The premises of the former Singapore Polytechnic is still used as an education centre.

The basketball court of the former premises of the Singapore Polytechnic.

A view of one of the buildings that housed the Singapore Polytechnic.

Another view of the façade.

Saying hello to an old acquaintance

20 04 2010

A grey granite block balanced on a red brick plinth stands on the grounds of the former Anglo Chinese School (ACS) at Coleman Street. Hidden from view even on its perch, the stone and its significance seems to have been well forgotten.

The stone had once occupied a position of greater prominence and one fitting of its intended purpose. Placed along the seaside promenade by Fullerton Road, the stone was unveiled by the late President Yusof Ishak in 1970 as the foundation for a monument to Singapore’s early founders. With its foundation stone laid in the 12 month period during which the 150th anniversary of Raffles’ landing was being commemorated, the monument was to honour the many immigrants whose names and faces we know little of, but whose toil and endeavour contributed as much to the Singapore of modern times.

The foundation stone for a monument intended to honour the early immigrants who contributed much to the development of modern Singapore at its current location outside the lobby of the National Archives.

It was through the numerous walks I made as a child along the same promenade that I became acquainted with the stone. Although I was guilty of ignoring it or passing no more than a cursory glance at it on most occasions, there were times when I would stop to trace the inscriptions on its faces with my fingers, wondering if the promise the words spoke of would ever be fulfilled. The walks became less frequent with the passing of my childhood and with strolls around the area made much less enjoyable with its development, they stopped altogether and forgotten with time was the stone – until I was reminded of its existence quite recently.

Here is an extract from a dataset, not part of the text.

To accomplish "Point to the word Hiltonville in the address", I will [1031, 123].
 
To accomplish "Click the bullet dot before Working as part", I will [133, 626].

I found my old acquaintance just outside the entrance to what is today the National Archives of Singapore – a temporary home since the turn of the century. Sitting in the shadows of the plants it now finds company in, it seems to hide from a Singapore that just like me, has chosen to forget it.  Although it does look none the worse for wear, it looked worn and tired and wears little of the promise with which it was laid – a promise that after forty years remains unfulfilled.

Inscription in Chinese.

When the idea for the monument was mooted by the Alumni International Singapore, it seemed that it would only be a matter of time before $200,000 required to build it would be raised. A temporary site was selected for its forerunner, the foundation stone. Its position at the end of the seafront along which many immigrants would have come ashore was one of significance. However, attempts at finding a suitable design through a competition and to raise the necessary funds, proved unsuccessful. Neither a suitable design was arrived at nor were sufficient funds raised and in time. The Alumni International would make an about turn on the monument and the funds raised were channelled instead into other areas in 1985.

View from the street through the fence of the National Archives.

That the monument was never built and that the foundation stone now lies in relative obscurity, is perhaps a reflection of who we have become as Singaporeans; lacking in the sense of who we really are and also of how we have got to where we are. We now embrace the new, the modern adornments we have decorated our city with, and have discarded much of what connected us with our humble past.

Not all of course has been lost. In what we have held on too we find a glimmer of hope, as the case for the stone may be. What would certainly be good to see is the monument built in time perhaps for the bicentennial in 2019 of modern Singapore’s founding – a milestone that is certainly an opportune time to remember those who came from far and wide to make Singapore what it is today.

Another view of the early founders’ stone from the inside of the National Archives compound.

The stone is located somewhat hidden from view in front of the lobby of the National Archives.

Update (July 2010):

The Foundation Stone was returned to the Collyer Quay area in July 2010, placed outside the Singapore River end of the Fullerton Building.


Its new position as of July 2010, by the Fullerton Building.